**Required work**
Below are the records; copy out every line that holds the word "agent".

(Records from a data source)
________

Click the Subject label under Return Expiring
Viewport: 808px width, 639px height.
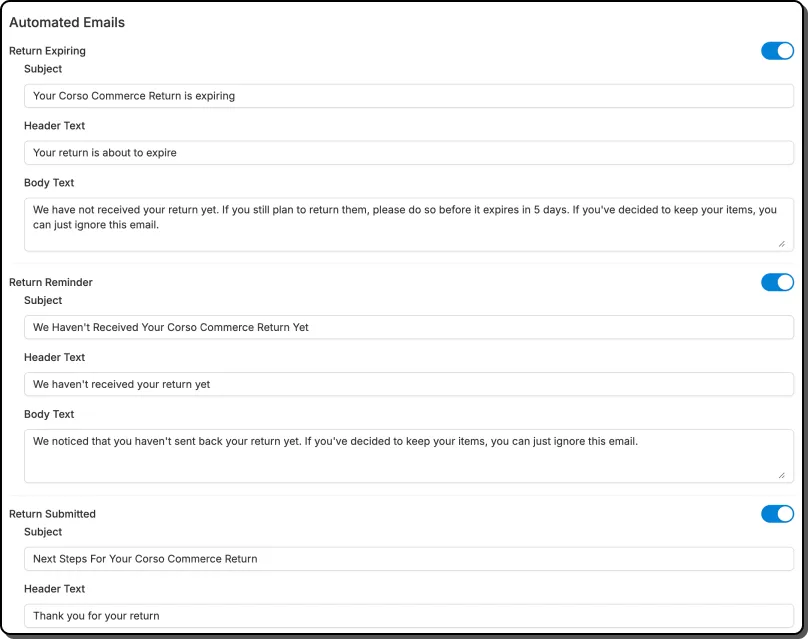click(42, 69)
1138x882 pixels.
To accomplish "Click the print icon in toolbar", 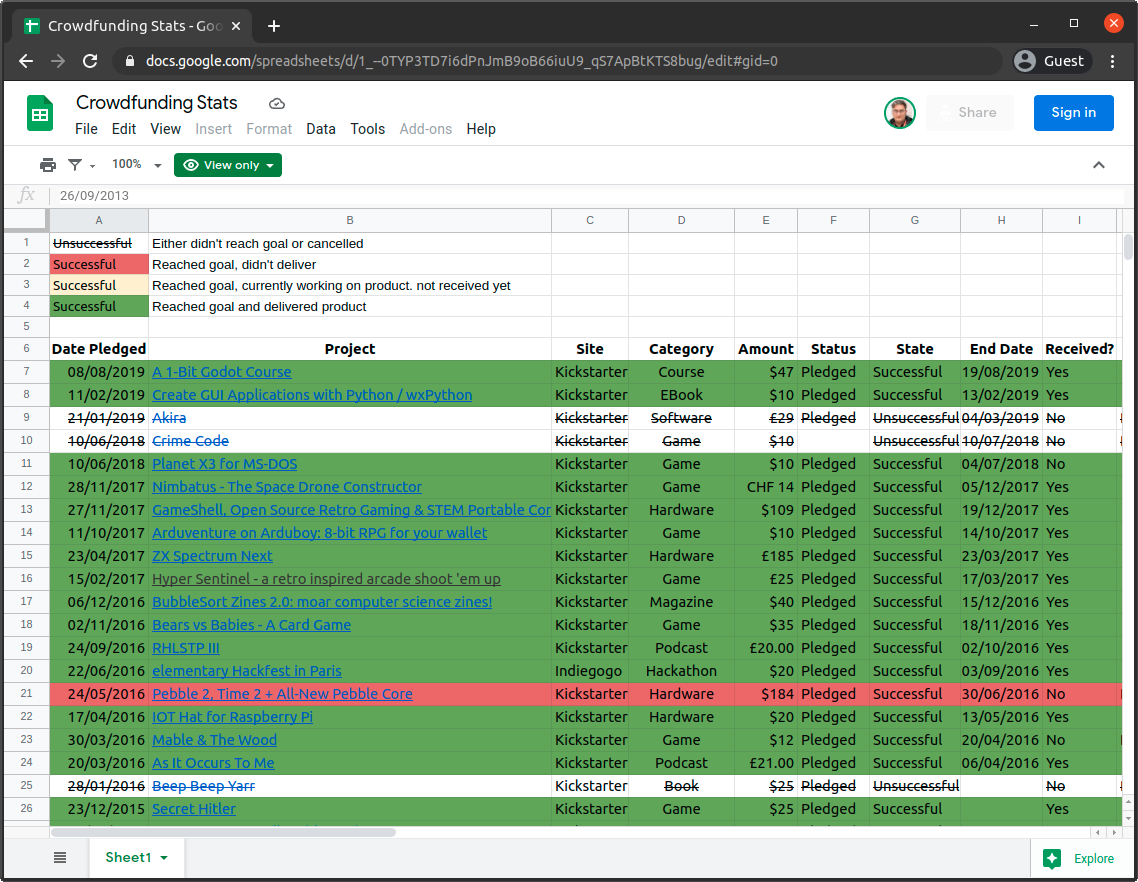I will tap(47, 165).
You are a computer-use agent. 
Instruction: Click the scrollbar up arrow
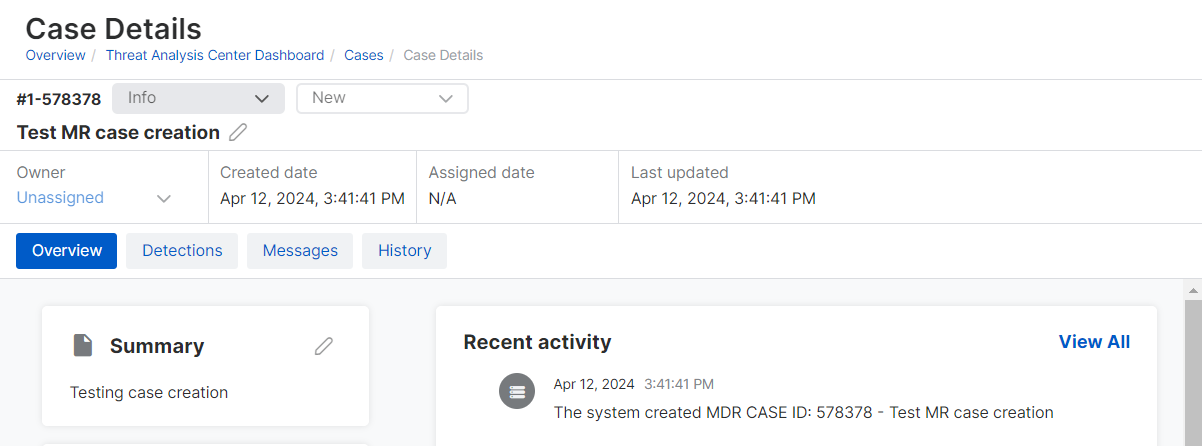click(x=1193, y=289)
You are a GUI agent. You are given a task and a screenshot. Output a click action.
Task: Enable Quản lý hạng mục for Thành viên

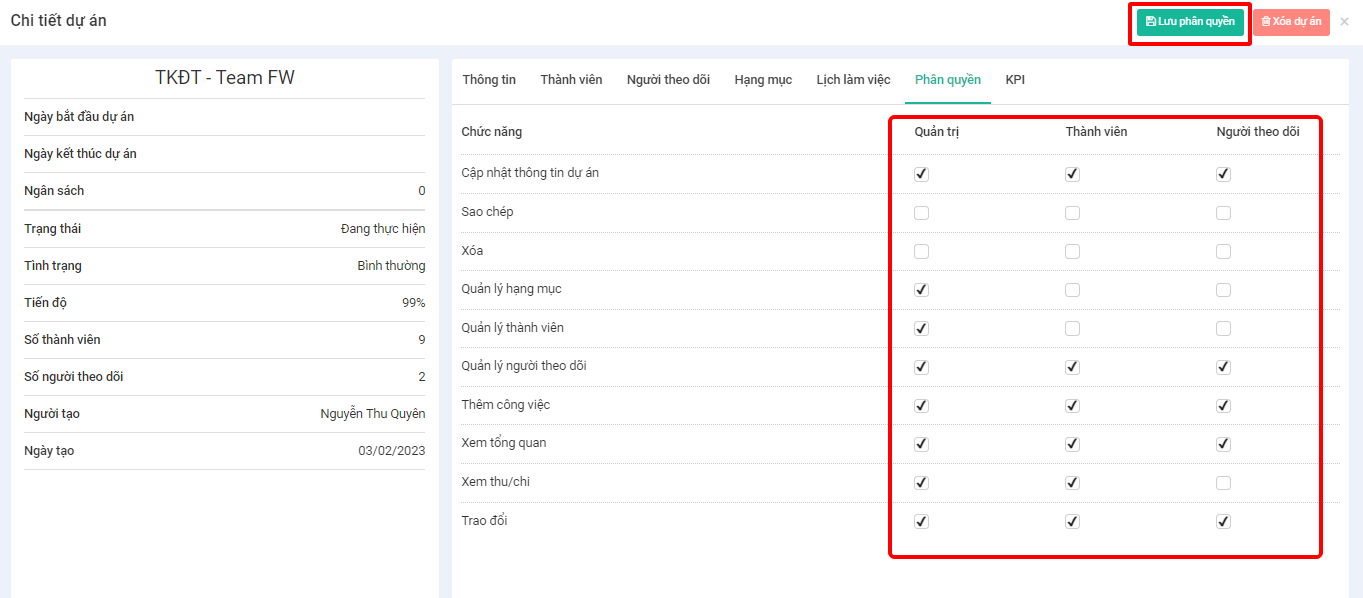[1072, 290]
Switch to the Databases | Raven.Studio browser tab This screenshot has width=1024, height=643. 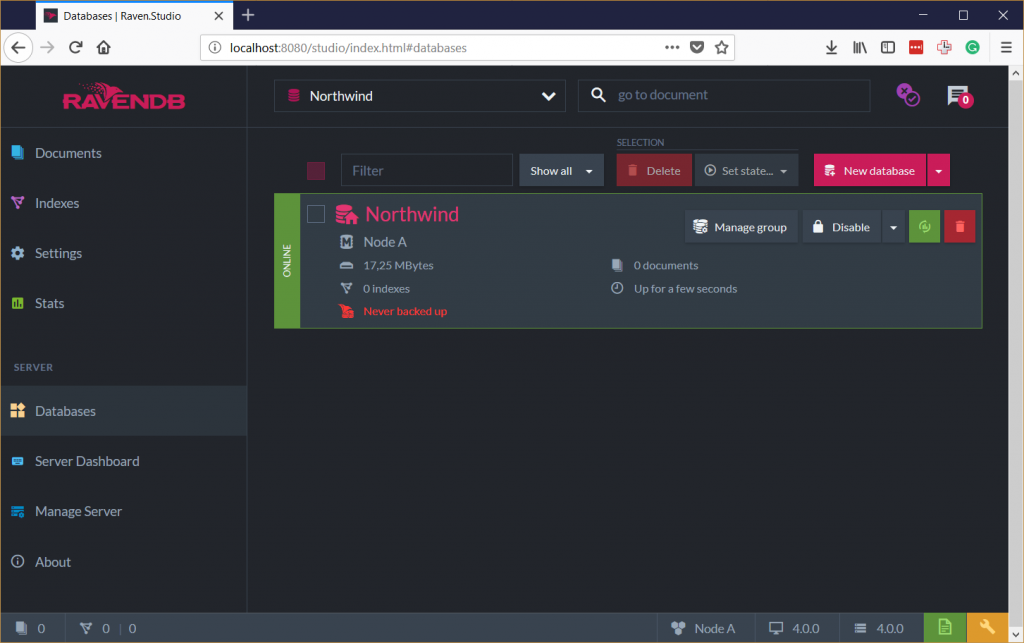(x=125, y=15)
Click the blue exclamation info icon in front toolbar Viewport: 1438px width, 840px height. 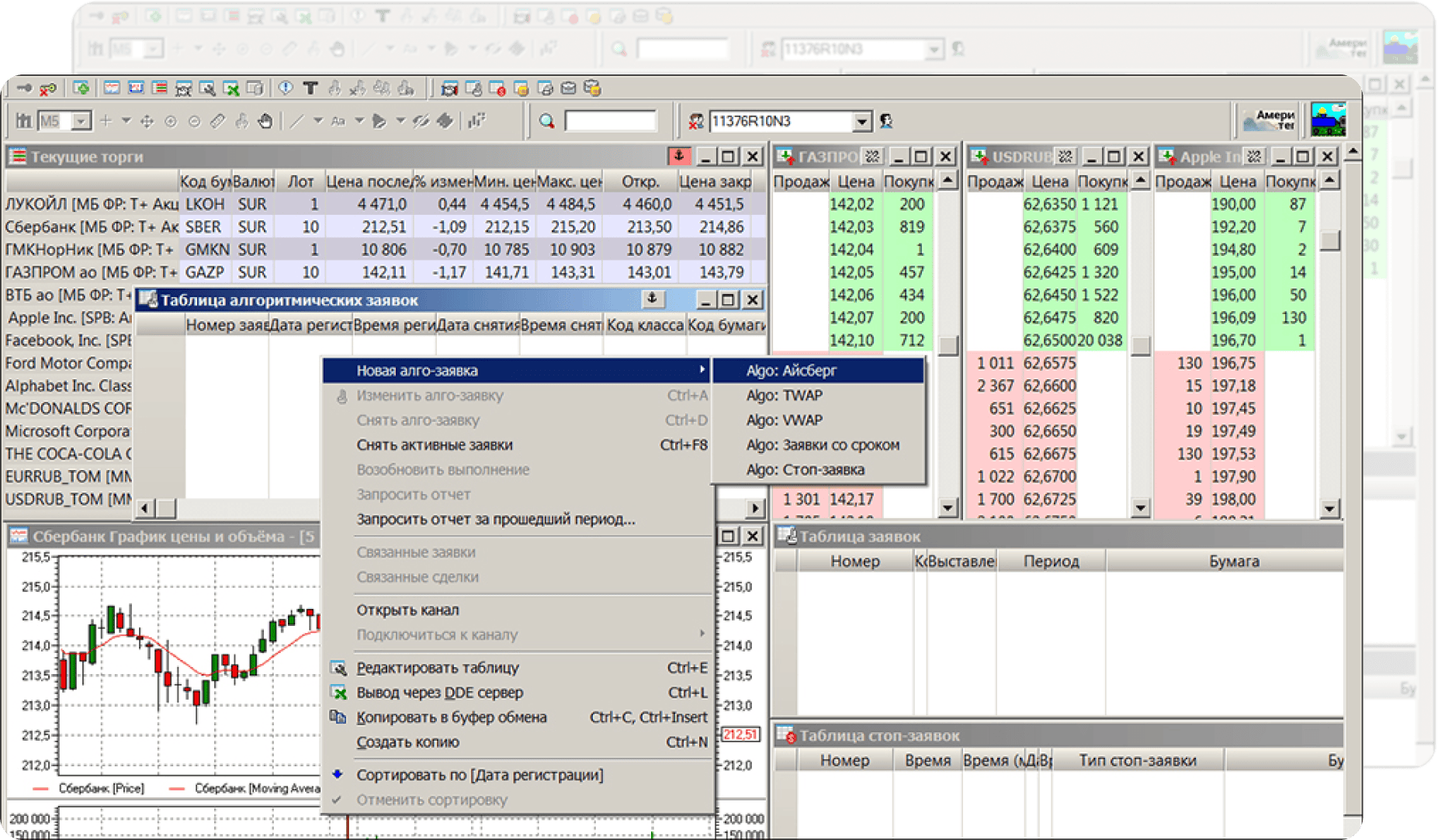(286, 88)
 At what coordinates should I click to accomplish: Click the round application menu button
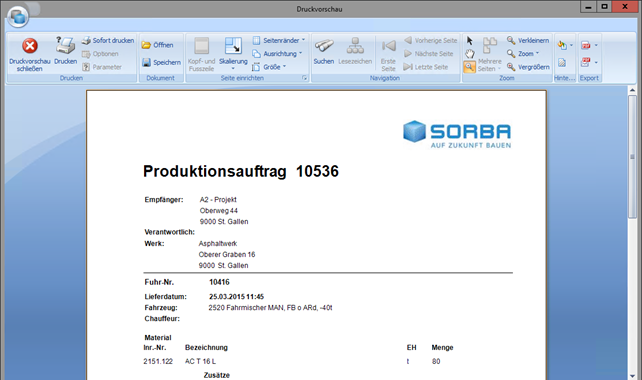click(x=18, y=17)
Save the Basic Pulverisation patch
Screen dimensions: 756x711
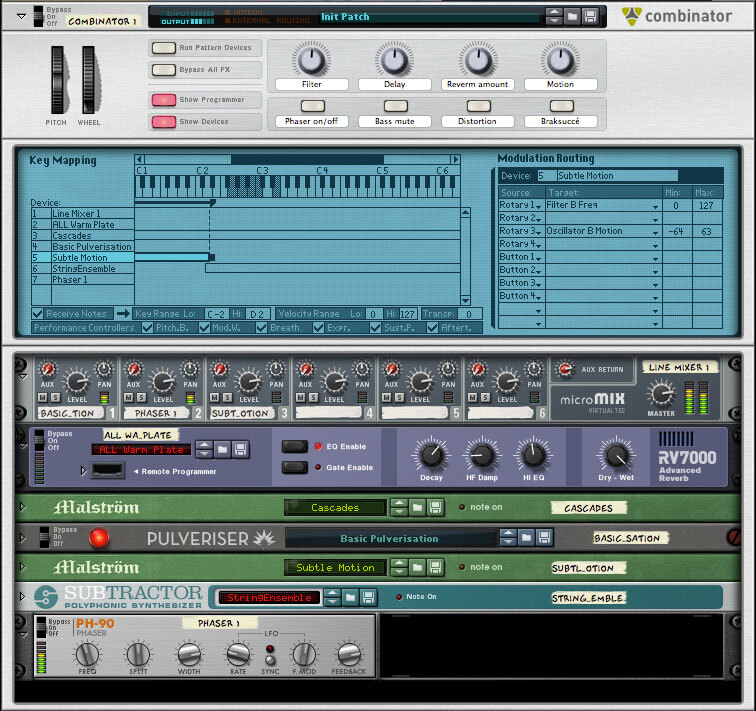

________

**Solution to this task**
You are a computer-use agent. 
You are a GUI agent. You are given a task and a screenshot. Output a click action.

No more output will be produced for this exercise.